◆ Document segment:
--*--

But that's not the only problem. If you take a look outside, the Earth looks pretty flat to you, doesn't it. We know it's a sphere, but the reason it looks flat to us is because we can only see a tiny area of it. What about the Universe? Well, we can imagine three possible "shapes" for the Universe: flat, sphere-like, or saddle-like:

End_of_universe.jpg

What we observe is not only that the Universe is flat, but it's so flat that, back in the early stages of the big bang, it had to be flat to 1 part in 10^51! This is so unlikely, it would be like throwing a dart at the entire Earth and hitting the correct atom.

Furthermore, there were other problems as well, such as:

  • What provided the tiny, gravitational imperfections that allowed stars, galaxies, and clusters of galaxies to form?
  • Why, if the Universe was so hot early on, are there no stable relics (like magnetic monopoles, for example) left over? And finally,
  • How did we wind up with a Universe that was hot, dense, and expanding in the first place?
There were a number of very smart people working on these problems, many of whom made great contributions. But it was a (then) young MIT physicist who figured it out:

The theory of Cosmological Inflation was put forth by Alan Guth in late 1979, and by time the paper was published in early 1980, practically every cosmologist on the planet was working on it.

--*--

◆ Dataset content:
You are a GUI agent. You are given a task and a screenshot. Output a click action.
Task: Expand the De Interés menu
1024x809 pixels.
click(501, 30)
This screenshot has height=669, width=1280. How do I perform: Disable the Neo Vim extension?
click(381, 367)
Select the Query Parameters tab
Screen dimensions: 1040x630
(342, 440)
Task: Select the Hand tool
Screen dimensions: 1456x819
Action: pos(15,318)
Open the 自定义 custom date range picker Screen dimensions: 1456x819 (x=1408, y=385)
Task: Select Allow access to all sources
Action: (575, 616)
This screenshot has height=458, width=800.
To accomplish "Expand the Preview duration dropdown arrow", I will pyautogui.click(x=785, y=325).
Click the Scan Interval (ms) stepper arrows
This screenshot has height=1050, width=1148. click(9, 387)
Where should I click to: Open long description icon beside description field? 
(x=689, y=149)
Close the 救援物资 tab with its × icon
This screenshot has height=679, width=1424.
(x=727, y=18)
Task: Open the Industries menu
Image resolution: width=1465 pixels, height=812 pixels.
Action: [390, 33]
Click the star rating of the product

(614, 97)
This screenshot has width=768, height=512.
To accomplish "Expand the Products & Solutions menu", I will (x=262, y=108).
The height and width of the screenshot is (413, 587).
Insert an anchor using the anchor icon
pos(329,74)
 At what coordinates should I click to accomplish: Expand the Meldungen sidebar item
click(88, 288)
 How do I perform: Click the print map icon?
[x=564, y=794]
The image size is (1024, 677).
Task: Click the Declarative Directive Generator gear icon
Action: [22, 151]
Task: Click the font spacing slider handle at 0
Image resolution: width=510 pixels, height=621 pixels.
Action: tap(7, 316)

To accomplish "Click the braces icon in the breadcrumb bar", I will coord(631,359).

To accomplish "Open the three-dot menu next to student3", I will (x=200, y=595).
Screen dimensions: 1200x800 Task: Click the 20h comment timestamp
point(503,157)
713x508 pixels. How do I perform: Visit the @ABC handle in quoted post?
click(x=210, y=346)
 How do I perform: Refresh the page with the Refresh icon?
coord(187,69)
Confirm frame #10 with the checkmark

--*--

◆ Set tasks:
A. Revise the passage on the shape of the Universe. Give it again, beginning at the words "What we observe" and stopping after "galaxies to form?", with "dart" replaced by "needle".
B. Answer these questions from the passage on the shape of the Universe:
(i) In the early stages of the big bang, to what degree did the Universe have to be flat?
(ii) What is given as an example of stable relics?
(iii) Who put forth the theory of Cosmological Inflation?

◆ Outputs:
A.
What we observe is not only that the Universe is flat, but it's so flat that, back in the early stages of the big bang, it had to be flat to 1 part in 10^51! This is so unlikely, it would be like throwing a needle at the entire Earth and hitting the correct atom.

Furthermore, there were other problems as well, such as:

  • What provided the tiny, gravitational imperfections that allowed stars, galaxies, and clusters of galaxies to form?

B.
(i) To 1 part in 10^51.
(ii) Magnetic monopoles.
(iii) Alan Guth.